While the tide of red ink does not sit well with taxpayers, Fannie and Freddie still play a critical role in the deeply troubled U.S. mortgage and housing market. The two institutions own or guarantee about half of all U.S. mortgages. This is close to 31 million home loans worth more than $5 trillion. Together with other federal agencies, the GSEs backed around 90% of new mortgages over the past year.
Despite the key role played by Fannie and Freddie, the costs related to their ongoing survival and fiscal pressures on the U.S. government might push the agenda of what their ultimate end game will be. There is growing sentiment in Congress to wind the two GSEs down, but that battle is most likely to be fought in the post-November 2012 election period. In the short- term, more attention is likely to be focused on the bonuses of Fannie and Freddie executives, which in 2011 are budgeted at $12.8 million for 10 executives. The bonuses were approved by the Federal Housing Finance Agency, the government regulator for the two agencies. According to press sources, Ed Haldeman, who announced last week that he is quitting as Freddie's CEO, received a base salary of $900,000 in 2010 and a $2.3 million bonus. Fannie's CEO, Michael Williams, received a $2.87 million bonus in 2010. Indeed, a measure has been introduced into the Senate to ban federal money from being used to pay bonuses for these executives and a U.S. Senate Banking Committee will hold a hearing over the bonuses.

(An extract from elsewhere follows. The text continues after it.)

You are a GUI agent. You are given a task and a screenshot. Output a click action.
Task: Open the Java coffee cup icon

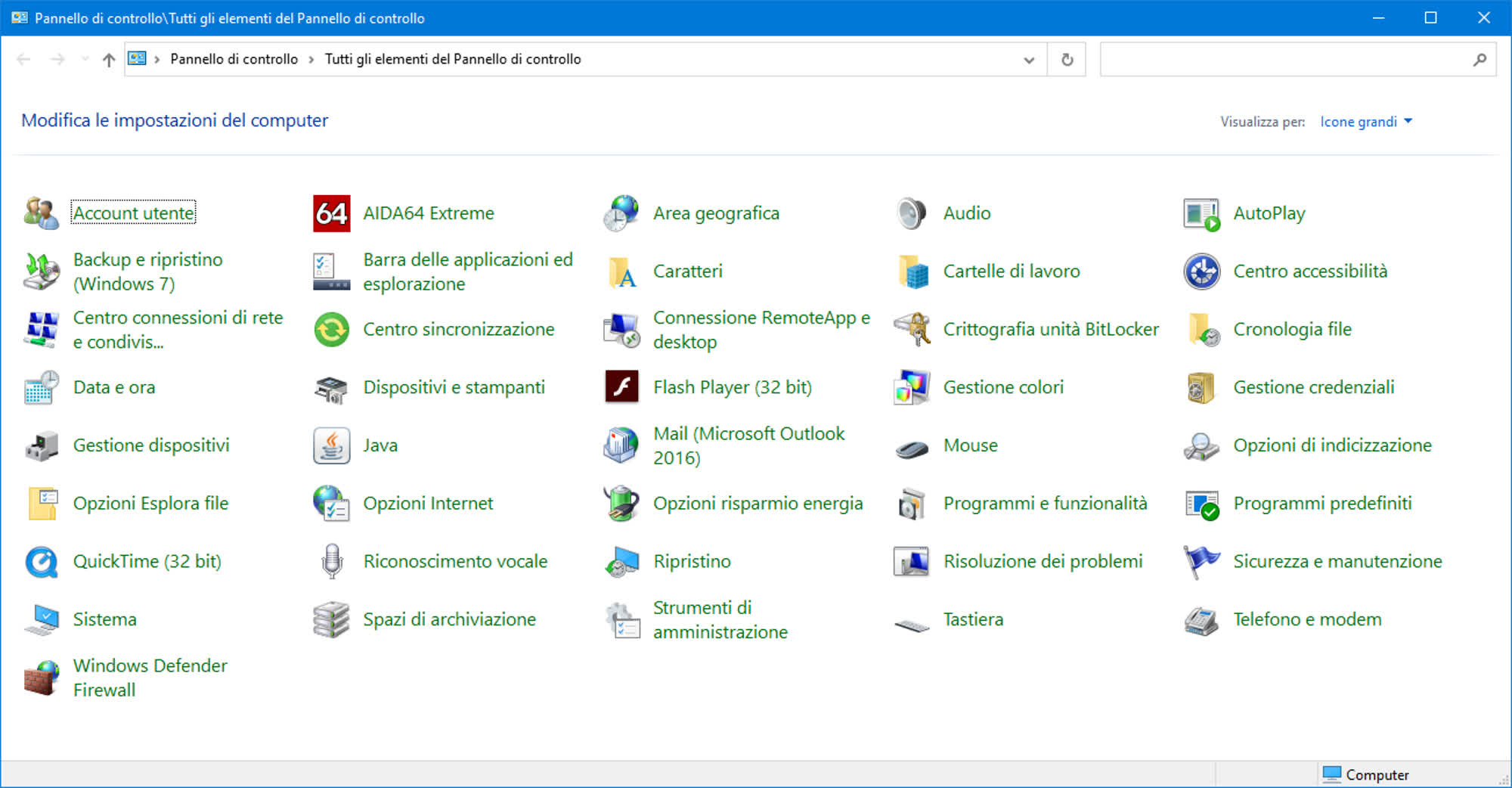tap(331, 445)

Fannie Mae and Freddie Mac now sit in a limbo-like situation. Their role in the housing market cannot be eliminated overnight, considering the fact that they remain and are positioned as a key barrier to prevent another deep plunge in that part of the economy. That buys them some time, as does the upcoming U.S. presidential campaign. The likelihood is that no one really wants to touch Fannie and Freddie reform in an election year. Yet, the two agencies conveniently remain a flashpoint for indignation over government spending and executive pay largesse, especially considering the string of losses and the need for new cash. Sadly, the agencies future remain transfixed by the difficult nature of an anemic economic recovery and the political winds blowing in Washington.